Becci: Mm-hmm. Yeah.

Vikki: So how do you go from, at what point do you transition and how, from writing as thinking to creating a piece of writing as an end product. 

Becci: Um, think about like what makes me then open up a document to name it, like whatever chapter, instead of just like processing it. It would be, usually it would be having some idea of what it is I want to say, and understanding what the structure of that needs to look like to get that message across.

Becci: I think what might have happened with my discussion chapter is like getting a bit impatient and just going, yes, I'll figure that out as I go along, but then being confused about why I haven't already figured it out before I've started, if that makes sense.

Vikki: Yeah. Now I don't know that it's necessarily impatience, and we'll talk about that in a sec, but I think that a lack of clarity as to whether you are writing the discussion that you will hand in or whether you are still writing to understand the points you want to make. Yeah, I think you've told yourself, you are writing the discussion as an end product. But because you haven't yet decided exactly what your point is or what the structure should be, you are actually writing as thinking, which is absolutely fine. There's no problems with that. 

Becci: Yeah.

Vikki: Other than you're expecting it to somehow end up as a discussion that you can hand in.

Becci: Yeah.

Vikki: When that's not what you are doing, you're just thinking on a piece of paper.

Becci: Mm-hmm. Yeah. I think that's exactly what's happened.

Vikki: So. In order to get, you said, in order to start writing as an actual product? You want to know the points you're trying to make and remember, that doesn't have to be the point you're trying to make for the entire discussion, but for each of those sections we're talking about, you need to know the point you're trying to make and a first attempt at a structure.

Vikki: We're obviously gonna restructure things if we want to as we go through, but a first attempt at a structure. What makes it difficult to go from your kind of writing as thinking thoughts on a piece of paper stuff to deciding what you're gonna say and having an approximation of a structure.

Becci: I think having lots of ideas and not being able to discern which ones feel like they hold the most weight. Um, because then it's like, I'm just trying to make too many points. So then I don't make any of them in any particular depth or very well, I just, they're just loads of ideas. Um, and then the structure, I think, again, like if I understood what I was trying to say a bit better, I'd then be able to structure it fine, because I'd be like, well, this is this idea and this is this idea.

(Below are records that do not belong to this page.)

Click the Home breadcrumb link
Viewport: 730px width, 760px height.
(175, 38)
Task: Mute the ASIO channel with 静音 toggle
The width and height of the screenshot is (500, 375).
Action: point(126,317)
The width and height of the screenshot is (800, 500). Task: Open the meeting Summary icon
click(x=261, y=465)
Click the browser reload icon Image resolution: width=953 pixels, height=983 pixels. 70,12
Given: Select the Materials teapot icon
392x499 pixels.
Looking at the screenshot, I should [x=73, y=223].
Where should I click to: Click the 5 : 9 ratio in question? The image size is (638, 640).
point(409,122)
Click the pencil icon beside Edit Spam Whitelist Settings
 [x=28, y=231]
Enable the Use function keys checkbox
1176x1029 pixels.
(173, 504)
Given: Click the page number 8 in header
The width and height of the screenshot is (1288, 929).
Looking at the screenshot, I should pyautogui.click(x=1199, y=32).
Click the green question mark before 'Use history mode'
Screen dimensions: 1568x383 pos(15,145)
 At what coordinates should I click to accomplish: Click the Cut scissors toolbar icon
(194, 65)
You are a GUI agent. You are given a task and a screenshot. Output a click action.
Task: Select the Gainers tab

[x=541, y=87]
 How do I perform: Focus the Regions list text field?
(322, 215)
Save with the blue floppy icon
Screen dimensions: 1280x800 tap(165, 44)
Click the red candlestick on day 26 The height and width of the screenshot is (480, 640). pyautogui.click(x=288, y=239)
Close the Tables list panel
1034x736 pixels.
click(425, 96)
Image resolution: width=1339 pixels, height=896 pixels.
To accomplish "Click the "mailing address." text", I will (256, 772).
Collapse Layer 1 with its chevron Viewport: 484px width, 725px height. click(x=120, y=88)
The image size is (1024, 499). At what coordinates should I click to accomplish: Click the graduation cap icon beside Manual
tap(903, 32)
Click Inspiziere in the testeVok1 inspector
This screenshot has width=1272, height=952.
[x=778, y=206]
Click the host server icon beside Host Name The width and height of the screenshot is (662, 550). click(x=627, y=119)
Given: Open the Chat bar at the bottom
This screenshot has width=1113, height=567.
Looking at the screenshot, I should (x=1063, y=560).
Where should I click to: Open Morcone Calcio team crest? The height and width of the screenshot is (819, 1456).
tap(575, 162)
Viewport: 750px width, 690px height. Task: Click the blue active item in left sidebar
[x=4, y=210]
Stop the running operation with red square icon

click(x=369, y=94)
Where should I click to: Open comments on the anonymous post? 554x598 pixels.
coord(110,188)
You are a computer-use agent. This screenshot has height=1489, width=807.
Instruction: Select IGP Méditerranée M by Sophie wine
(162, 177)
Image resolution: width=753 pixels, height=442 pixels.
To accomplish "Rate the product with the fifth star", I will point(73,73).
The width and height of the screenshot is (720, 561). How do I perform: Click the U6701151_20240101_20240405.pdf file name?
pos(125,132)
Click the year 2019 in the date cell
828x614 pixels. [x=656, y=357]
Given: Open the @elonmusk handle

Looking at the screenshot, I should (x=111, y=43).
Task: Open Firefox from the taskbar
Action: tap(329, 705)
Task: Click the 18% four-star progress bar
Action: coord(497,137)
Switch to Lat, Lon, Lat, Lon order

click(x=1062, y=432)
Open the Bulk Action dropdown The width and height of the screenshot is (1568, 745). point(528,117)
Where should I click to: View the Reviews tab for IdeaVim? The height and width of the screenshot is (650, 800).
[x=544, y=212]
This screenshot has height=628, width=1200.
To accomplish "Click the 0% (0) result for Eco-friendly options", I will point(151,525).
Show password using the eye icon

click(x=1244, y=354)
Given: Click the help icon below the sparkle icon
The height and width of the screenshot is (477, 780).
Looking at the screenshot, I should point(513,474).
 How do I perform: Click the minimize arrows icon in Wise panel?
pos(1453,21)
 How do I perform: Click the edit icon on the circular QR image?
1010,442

Becci: But because it's like just all these ideas and I don't really know which ones should hold more weight than others.

Vikki: The structure problems comes from the other bit a hundred percent. This is exactly the same as anybody who like me believed that the solution to being able to do everything was to find the right planner and jam it all in when actually the problem was you're putting in too many things, or the people out there who think that the key to making your house less cluttered is to go and buy new plastic boxes, to put things in.

Vikki: It's the same thing, if you all got too many ideas, there is no structure that's gonna make all of those ideas come together and make sense. 

Becci: Yeah.

Vikki: So what makes it hard to pick one or to pick a key idea that you want to focus on or a key framework?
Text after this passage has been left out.